A
Knowledge and Assessment Guide to Support the Development of Payment
Arrangements for Watershed Ecosystem Services (PWES).
(2004). Prepared by Sylvia S. Tognetti, Guillermo F. Mendoza, Bruce
Aylward, Douglas Southgate & Luis Garcia, for the World Bank Environment
Department with support from the Bank-Netherlands Watershed Partnership
Program, Washington, DC. [Download/English
pdf]
Guía
para el desarrollo de opciones de pago por servicios ambientales (PSA)

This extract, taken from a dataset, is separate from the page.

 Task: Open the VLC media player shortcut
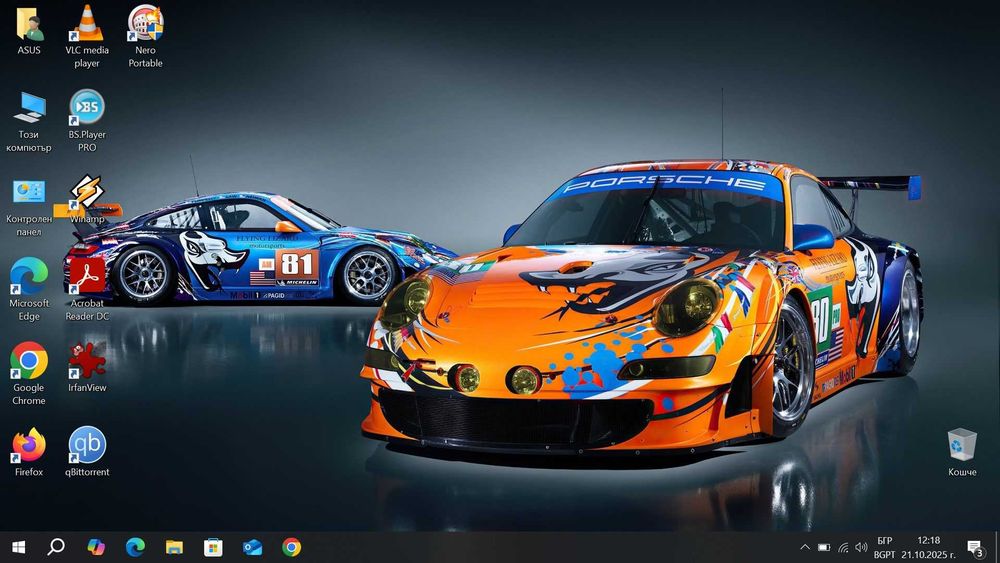(x=87, y=24)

de las cuencas hidrológicas. [Download/Español
pdf]
This
Assessment Guide focuses on identification and quantification of watershed
services found in a specific context, highlighting Rules-of-Thumb
that emerge from a review of research and case studies. Following
an overview of existing initiatives, the Guide identifies the kinds
of information needed from a site-specific assessment and provides
a framework for organizing it in a way that is relevant and useful
for decision-making. Special attention is given to estimation of the
water-balance, as a basic framework for investigating ecosystem processes
that underpin specific services, and for estimating their magnitude
and direction. A subsequent section discusses the use of this information
to estimate economic significance of these processes, absent which
they cannot properly be considered "services", and for evaluating
trade-offs. This is then placed in the context of institutional challenges,
although these are not a key focus of the report. The Rules-of-Thumb
are only meant to provide a working hypothesis, and thereby serve
as a point of departure for the assessment of payment initiatives.
Given the broad range of relevant knowledge and perspectives needed
to consider the contribution of watershed processes to human well-being,
in a specific social and economic context, and large spatial and temporal
scales that often make it difficult to link multiple causes and effects
of watershed degradation and thereby identify threats to watershed
services, this guide should be regarded as preliminary, to be further
developed and improved as lessons are learned from implementation.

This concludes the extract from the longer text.